CHP Adana Milletvekili Ümit Özgümüş ile Ak Parti Adıyaman Milletvekili Mehmet Metiner arasındaki gerginliği gördünüz. Esad rejiminin alçakça saldırıları altında can veren masum Suriye Halkını savunduğu için Mehmet Metiner yine hedef oldu. Elektrik piyasası kanun tasarısı görüşülüyordu. Söz nasıl geldiyse Suriye’ye geldi. Özgümüş, Suriye’de bir katliam yapılmadığını savunurken Mehmet Metiner de, buna itiraz etti.. Özgümüş Metiner’e önce; “dışarıda bekle beni” gibisinden liseli bıçkın delikanlı tavrı yaptı, arkasından da; “gelsene buraya” tarzında bir mahalle kabadayısı şekli..  Sonrasını biliyorsunuz..   Özgümüş, Metiner’in üzerine yürüdü.. Yumruklaşma son anda araya girenler tarafından önlendi.  Fotoğraflar ortada. Özgümüş’ün yumruğunu sıkmış halde Metiner’in üzerine yürüyüşünü gördük. O sırada sarf edilen; “hıyar”lı, “çakal”lı sözleri de biliyoruz..

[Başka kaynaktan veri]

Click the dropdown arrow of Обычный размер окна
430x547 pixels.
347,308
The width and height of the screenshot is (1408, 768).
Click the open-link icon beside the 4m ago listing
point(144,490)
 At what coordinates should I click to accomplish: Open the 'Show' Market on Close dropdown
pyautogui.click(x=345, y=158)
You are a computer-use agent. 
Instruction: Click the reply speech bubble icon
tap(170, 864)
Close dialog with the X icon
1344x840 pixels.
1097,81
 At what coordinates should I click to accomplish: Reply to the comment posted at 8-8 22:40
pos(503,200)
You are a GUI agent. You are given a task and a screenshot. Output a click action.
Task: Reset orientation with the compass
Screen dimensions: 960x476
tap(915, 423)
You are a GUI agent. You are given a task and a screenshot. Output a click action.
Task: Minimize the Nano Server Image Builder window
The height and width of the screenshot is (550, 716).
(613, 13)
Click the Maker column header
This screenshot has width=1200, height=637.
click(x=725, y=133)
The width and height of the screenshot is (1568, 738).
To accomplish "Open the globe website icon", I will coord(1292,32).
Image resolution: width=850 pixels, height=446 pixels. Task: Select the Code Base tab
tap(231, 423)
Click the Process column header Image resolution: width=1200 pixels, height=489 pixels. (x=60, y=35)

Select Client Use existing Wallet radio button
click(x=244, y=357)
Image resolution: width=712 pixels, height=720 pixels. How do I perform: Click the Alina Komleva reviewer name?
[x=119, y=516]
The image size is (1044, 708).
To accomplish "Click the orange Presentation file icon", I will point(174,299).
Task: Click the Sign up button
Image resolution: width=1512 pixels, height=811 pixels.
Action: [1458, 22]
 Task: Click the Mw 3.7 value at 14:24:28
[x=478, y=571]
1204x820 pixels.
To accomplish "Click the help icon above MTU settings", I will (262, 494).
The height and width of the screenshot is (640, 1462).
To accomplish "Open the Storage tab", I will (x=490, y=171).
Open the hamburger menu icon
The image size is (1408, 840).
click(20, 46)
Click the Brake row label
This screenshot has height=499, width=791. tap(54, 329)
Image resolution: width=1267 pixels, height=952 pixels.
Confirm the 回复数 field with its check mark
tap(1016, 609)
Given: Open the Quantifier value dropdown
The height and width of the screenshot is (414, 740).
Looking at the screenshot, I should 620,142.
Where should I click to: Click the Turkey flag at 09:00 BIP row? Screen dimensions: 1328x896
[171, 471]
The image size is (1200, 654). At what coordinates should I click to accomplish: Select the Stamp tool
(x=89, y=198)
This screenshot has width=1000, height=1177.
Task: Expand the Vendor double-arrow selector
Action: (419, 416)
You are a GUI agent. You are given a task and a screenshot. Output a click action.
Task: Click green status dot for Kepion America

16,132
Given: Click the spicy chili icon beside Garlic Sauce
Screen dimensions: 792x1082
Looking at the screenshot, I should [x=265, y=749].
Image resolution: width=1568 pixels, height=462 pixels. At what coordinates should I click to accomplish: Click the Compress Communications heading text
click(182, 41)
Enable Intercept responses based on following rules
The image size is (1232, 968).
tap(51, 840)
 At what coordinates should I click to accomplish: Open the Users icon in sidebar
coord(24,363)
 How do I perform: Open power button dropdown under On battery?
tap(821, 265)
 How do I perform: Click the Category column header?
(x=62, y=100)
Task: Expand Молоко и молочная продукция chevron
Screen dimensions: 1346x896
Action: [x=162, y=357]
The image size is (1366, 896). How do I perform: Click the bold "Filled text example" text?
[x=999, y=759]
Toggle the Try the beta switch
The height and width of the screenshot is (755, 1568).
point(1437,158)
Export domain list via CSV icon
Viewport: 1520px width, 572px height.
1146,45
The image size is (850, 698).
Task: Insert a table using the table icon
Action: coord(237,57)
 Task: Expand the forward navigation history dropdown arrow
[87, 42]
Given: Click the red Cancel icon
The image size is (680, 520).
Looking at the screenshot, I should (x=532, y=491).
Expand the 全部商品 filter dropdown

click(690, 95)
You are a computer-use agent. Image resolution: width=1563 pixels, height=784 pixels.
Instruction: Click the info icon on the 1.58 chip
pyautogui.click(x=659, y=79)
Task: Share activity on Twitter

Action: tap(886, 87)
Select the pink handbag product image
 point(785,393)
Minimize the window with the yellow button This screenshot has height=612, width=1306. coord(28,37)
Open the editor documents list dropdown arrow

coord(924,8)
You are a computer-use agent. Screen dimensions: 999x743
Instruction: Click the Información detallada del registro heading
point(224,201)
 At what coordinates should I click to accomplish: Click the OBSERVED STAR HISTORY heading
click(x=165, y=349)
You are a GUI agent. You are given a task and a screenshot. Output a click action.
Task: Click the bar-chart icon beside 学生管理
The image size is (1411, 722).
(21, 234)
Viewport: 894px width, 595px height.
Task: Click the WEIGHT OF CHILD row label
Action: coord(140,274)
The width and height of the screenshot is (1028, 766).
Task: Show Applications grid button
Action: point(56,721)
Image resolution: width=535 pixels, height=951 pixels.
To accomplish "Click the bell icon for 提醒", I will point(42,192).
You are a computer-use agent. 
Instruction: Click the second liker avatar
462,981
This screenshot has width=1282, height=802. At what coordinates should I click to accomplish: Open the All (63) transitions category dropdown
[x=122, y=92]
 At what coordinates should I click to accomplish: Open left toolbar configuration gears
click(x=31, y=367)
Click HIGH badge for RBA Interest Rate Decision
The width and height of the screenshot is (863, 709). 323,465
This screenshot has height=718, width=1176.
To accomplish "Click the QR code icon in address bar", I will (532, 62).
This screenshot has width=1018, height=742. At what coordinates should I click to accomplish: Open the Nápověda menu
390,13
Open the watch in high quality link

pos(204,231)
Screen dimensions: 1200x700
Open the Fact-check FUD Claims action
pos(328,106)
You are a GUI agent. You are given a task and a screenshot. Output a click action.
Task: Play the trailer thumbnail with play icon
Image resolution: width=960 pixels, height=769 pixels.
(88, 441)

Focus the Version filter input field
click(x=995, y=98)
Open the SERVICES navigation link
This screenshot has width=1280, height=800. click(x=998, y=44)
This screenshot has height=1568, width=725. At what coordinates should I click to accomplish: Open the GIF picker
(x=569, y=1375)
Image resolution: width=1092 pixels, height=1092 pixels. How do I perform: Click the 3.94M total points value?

Ama ortada daha büyük bir hadise var. O hengamede Özgümüş diyor ki; “Öldürürüm lan seni”.. Oturumu yöneten TBMM Başkanvekili Meral Akşener’in tepkisi ise, “aa yapmayın” şeklinde.. Allah aşkına, kürsüden açık bir ölüm tehdidi yapılmış. Vereceğiniz en iyi tepki bu mu?


ÖZGÜMÜŞ’ÜN METİNER’LE MESELESİ


Şimdi ilk bakışta Suriye içinde yaşanan katliamlar ve Türkiye’nin Suriye politikası gibi görülen kavganın bir perde gerisi var gibi geliyor bana. Bu yüzden yazıya başlarken sordum, “neden olmaz TBMM’nin hafızası” diye.. Çünkü Özgümüş ile Metiner arasında yaşanan bu gerginlik ilk değil..  Hatırlayacaksınız iki yıl evvel Metiner’in, (yıllar evveline dayanan iyi hukukları olan) Emine Erdoğan Hanımefendi  ile Kayseri’de ayaküstü yaptığı bir sohbet vardı.  Bir düğün organizasyonuydu. Hanımefendi elbette oturuyor, Metiner de kibar bir şekilde sohbet etmek üzere hafifçe öne doğru eğiliyordu. Alkışlanası bir manzara üzerinden akla hayale gelmeyecek bir sürü söz söylendi. Bu sözlerin en ağırını da bugün bir vesileyle yeniden hatırladığımız Özgümüş söyledi.. Hem de TBMM’de.. “Gerdan kıran şark dansözü”..  Daha sonra yine.. Bu defa Engin Altay ile Metiner bir söz atışması yaşarken, yine Özgümüş’ü sahnede görüyoruz.  Bambaşka bir şey konuşulurken, Özgümüş iktidar sıralarına doğru yürüyor. Kim bilir belki de engellenmese, önüne geçilmese Metiner o gün Özgümüş ile karşı karşıya gelmiş olacak.. Demek ki Özgümüş’ün Metiner ile bir alıp veremediği var ve bu zaman zaman su yüzüne çıkıyor..


ÖZGÜMÜŞ’ÜN MİZACI BU MU?


Çok yakın bir geçmişte Mehmet Ali Birand hakkında resmi twitter hesabından yazdığı şu sözleri eleştiriliyordu Özgümüş’ün; “Mehmet Ali Birand, kişiliksiz, TRT’yi dolandıran, her devrin adamı, son yılların Erdoğan yalakası biriydi. Öldü diye bunları söylemeyecek miyiz? Omurgasız ve ilkesizdi.” Tam cenazenin kaldırılacağı gün bu ifadeler çok da şık olmamıştı..  Peki gelin sizi daha eskiye götüreyim o zaman. Özgümüş’ün Adana Sanayi Odası başkanı olduğu günlere. O zaman da, dönemin Almanya Fahri Konsolosu ve Akdeniz Türk-Alman İşadamları Derneği Başkanı Tevfik Kısacık’a,  yazdığı bir yazıda; “Fahri mahri kıytırıktan konsolos” demişti.. Demek ki Özgümüş biraz böyle konuşuyor. Üslubu, mizacı bu demek ki..


HAFIZA ÖNEMLİ


Bu kardeşinizi dikkatle takip edenler bilirler. Günlük analizler kadar, kısa hafıza turları da atarız zaman zaman. İyi de oluyor. Ufkumuzu açıyor. Herkese tavsiye ederim. Kalın sağlıcakla.